▸ **Trecho selecionado**:
****************

A obra dessa artista começou a ficar muito forte, fui atrás, li os textos que tinha na internet, depois ela retornou em 2016 com o espetáculo O que farei eu com essa espada (Aproximação à lei e ao problema da beleza). Então, quando eu comecei o Feminino Abjeto 1, era um grupo de estudos sobre a Angélica Liddell e que, inclusive, tinha esse nome. Ela expressava uma relação de ódio na maneira como o feminino aparecia. Há uma frase dela que me perturbou muito: “Encarar o comumente feminino produz em mim o verdadeiro asco”. Esse repúdio e repulsa em relação a esse comumente feminino começou a virar uma coisa, e eu tentei entender o que era aquilo, o que era esse movimento de embate muito profundo em relação a esse feminino e à maneira como isso ia aparecendo nas obras dela.

O grupo de estudos era aberto a homens e a mulheres interessados. A gente começou o trabalho com 27 mulheres e três homens. Depois foi afunilando. Era um grupo de estudos sobre a Angélica Liddell com alguns disparadores que eu fui pegando da obra dela. Mas, com o tempo, a gente foi se distanciando e mantendo ela muito mais como uma figura de provocação e interlocução do que realmente partir para montar um texto dela.

Particularmente, uma coisa me chamou atenção na obra dela que era justamente a maneira como a figura da mãe aparecia, desse duplo, dessa gêmea. Ela trabalha com automutilação em várias peças e, numa delas, corta o joelho, tem um pano que ela borda com uns escritos, ela cola nos joelhos, depois ergue e nele está escrito: “Te odeio, mamãe”. E essa mãe que ela odeia, e que eu fui começando a entender, era primeiro ela própria, a ideia de uma continuidade, de um feminino como uma transmissão de mãe para filha, uma espécie de herança maldita.

****************

(Linhas para localizar textos e elementos)
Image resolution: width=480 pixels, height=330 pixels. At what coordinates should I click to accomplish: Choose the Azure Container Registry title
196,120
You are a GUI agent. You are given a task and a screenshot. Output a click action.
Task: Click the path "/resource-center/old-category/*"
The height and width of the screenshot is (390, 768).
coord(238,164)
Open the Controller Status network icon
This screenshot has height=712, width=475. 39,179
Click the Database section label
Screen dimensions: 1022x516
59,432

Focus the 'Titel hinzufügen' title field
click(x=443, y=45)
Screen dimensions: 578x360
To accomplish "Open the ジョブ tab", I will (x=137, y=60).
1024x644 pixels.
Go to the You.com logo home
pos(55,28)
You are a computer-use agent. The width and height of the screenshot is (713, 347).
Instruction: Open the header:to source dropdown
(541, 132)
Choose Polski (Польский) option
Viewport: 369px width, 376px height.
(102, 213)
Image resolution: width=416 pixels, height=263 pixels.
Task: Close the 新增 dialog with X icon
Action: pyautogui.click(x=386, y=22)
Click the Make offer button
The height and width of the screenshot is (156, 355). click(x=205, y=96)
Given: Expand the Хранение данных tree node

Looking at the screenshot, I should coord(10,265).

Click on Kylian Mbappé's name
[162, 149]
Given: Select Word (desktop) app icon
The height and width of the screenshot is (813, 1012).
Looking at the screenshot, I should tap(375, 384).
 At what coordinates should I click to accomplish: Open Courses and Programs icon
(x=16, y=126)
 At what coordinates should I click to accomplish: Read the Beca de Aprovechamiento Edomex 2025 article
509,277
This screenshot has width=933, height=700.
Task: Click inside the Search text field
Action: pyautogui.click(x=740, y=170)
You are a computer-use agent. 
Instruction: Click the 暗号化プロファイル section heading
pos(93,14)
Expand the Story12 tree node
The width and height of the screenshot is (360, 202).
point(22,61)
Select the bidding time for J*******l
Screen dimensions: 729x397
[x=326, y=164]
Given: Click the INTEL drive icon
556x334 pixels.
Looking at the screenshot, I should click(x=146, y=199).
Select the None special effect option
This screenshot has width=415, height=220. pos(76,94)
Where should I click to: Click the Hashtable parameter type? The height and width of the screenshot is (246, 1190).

****************

▸ **O que fazer**:
1. Transcreva do trecho sobre Angélica Liddell a parte que vai de "Particularmente, uma coisa" a "de herança maldita.".
2. Segundo o trecho sobre Angélica Liddell, com quantas mulheres e quantos homens o grupo de estudos começou o trabalho?
3. Dê continuidade ao trecho sobre Angélica Liddell a partir da última frase mostrada.

▸ **Resultados esperados**:
1.
Particularmente, uma coisa me chamou atenção na obra dela que era justamente a maneira como a figura da mãe aparecia, desse duplo, dessa gêmea. Ela trabalha com automutilação em várias peças e, numa delas, corta o joelho, tem um pano que ela borda com uns escritos, ela cola nos joelhos, depois ergue e nele está escrito: “Te odeio, mamãe”. E essa mãe que ela odeia, e que eu fui começando a entender, era primeiro ela própria, a ideia de uma continuidade, de um feminino como uma transmissão de mãe para filha, uma espécie de herança maldita.

2. Com 27 mulheres e três homens.

3.
Então eu comecei a entender que a operação que ela fazia de ódio a essa mãe era de ódio a si mesma, em primeiro lugar, e esse movimento para mim era muito vivo, muito rico e muito potente. A ideia do abjeto tem a ver basicamente com esse movimento. Ele vem de uma crise em primeiro lugar, que é bastante autodestrutiva, mas que, de alguma maneira, também é uma ressurreição que passa pelo luto, algo que precisa morrer para que outra parte possa de alguma jeito ganhar espaço.

Esse lugar de feminino abjeto, de um feminino como crise, e uma crise de dentro para fora, era menos uma denúncia em relação a algo externo, por exemplo ao machismo que está no mundo, que está nos homens, e muito mais um movimento de entender de que forma esse machismo nos forma.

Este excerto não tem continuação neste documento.